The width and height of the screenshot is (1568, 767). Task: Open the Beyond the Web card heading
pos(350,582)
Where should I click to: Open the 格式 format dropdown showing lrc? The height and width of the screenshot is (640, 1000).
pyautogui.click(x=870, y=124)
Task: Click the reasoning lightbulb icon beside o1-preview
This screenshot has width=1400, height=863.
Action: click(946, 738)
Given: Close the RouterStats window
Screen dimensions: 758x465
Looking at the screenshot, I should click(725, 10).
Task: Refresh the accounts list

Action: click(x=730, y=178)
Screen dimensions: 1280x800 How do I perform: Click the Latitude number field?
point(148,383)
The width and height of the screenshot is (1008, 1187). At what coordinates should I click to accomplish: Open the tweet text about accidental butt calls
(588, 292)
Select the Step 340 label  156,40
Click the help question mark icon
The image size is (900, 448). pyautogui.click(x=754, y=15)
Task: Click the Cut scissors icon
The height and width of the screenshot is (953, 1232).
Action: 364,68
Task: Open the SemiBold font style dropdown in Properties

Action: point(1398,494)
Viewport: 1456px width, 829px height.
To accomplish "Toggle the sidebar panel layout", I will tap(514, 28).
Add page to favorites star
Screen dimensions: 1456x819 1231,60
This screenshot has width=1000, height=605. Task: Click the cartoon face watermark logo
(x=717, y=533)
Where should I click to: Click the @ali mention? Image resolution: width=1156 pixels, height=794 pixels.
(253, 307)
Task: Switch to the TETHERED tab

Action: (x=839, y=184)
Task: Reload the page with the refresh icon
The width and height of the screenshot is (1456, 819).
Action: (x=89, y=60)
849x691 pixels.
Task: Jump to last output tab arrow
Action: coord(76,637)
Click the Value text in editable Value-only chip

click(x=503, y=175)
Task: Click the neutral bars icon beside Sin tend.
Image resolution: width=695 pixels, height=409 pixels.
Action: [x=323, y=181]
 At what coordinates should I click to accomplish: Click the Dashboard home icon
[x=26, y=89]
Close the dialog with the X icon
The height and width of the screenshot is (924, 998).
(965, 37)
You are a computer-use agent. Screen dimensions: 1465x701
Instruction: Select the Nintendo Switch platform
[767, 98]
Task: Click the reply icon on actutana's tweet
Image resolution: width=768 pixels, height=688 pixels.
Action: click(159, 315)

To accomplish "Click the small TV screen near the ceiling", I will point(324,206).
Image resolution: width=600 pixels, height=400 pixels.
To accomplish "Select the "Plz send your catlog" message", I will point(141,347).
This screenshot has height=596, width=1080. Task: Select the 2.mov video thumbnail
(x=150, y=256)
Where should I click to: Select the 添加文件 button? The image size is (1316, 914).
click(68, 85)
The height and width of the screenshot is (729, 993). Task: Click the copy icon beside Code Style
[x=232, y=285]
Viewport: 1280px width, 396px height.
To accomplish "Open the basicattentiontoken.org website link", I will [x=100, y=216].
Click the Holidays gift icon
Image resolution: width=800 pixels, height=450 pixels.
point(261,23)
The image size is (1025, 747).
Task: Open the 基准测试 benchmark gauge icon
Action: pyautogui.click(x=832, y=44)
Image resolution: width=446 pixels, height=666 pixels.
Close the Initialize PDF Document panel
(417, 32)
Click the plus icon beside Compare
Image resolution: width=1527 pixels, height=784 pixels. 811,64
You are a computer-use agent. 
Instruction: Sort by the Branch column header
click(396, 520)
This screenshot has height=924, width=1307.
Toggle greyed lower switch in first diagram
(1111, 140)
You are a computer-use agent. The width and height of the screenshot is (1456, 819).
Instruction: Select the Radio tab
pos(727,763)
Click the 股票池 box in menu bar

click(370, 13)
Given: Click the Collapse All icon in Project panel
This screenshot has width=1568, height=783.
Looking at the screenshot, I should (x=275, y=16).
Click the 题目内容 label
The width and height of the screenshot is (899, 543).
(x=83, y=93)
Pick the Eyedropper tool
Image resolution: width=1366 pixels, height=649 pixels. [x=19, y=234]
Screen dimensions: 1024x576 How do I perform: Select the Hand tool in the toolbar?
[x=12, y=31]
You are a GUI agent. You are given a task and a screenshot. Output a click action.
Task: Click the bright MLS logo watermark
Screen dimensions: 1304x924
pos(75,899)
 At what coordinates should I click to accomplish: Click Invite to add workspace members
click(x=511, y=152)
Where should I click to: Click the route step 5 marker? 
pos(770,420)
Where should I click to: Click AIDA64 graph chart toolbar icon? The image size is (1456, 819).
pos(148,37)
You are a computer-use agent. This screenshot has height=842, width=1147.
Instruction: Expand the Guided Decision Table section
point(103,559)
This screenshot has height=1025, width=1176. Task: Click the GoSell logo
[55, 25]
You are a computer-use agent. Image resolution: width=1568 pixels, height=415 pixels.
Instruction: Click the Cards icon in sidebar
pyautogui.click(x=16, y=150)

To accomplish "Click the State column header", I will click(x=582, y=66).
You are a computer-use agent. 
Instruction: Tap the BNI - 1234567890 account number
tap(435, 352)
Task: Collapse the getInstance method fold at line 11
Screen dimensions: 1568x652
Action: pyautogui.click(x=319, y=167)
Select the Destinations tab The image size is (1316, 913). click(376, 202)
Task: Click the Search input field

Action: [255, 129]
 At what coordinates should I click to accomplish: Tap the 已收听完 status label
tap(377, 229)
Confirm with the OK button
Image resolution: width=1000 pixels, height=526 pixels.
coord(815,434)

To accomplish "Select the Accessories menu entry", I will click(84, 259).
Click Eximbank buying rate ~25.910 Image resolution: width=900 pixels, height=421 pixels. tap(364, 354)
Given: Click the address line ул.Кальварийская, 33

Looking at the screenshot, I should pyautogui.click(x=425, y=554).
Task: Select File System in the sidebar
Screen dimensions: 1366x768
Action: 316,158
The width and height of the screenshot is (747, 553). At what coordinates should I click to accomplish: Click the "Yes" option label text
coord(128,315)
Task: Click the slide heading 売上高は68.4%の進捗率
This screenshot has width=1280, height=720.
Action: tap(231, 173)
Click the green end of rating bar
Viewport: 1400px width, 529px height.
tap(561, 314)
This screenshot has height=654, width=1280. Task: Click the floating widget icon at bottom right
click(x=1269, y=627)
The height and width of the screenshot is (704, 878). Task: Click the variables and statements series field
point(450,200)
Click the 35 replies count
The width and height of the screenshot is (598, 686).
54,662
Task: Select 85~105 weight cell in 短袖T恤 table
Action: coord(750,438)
======
Problem: Quote everything from the line containing "Task: Click the reasoning" down to the line containing "Action: click(x=730, y=178)", both included.

Task output:
Task: Click the reasoning lightbulb icon beside o1-preview
This screenshot has width=1400, height=863.
Action: click(946, 738)
Given: Close the RouterStats window
Screen dimensions: 758x465
Looking at the screenshot, I should click(725, 10).
Task: Refresh the accounts list

Action: click(x=730, y=178)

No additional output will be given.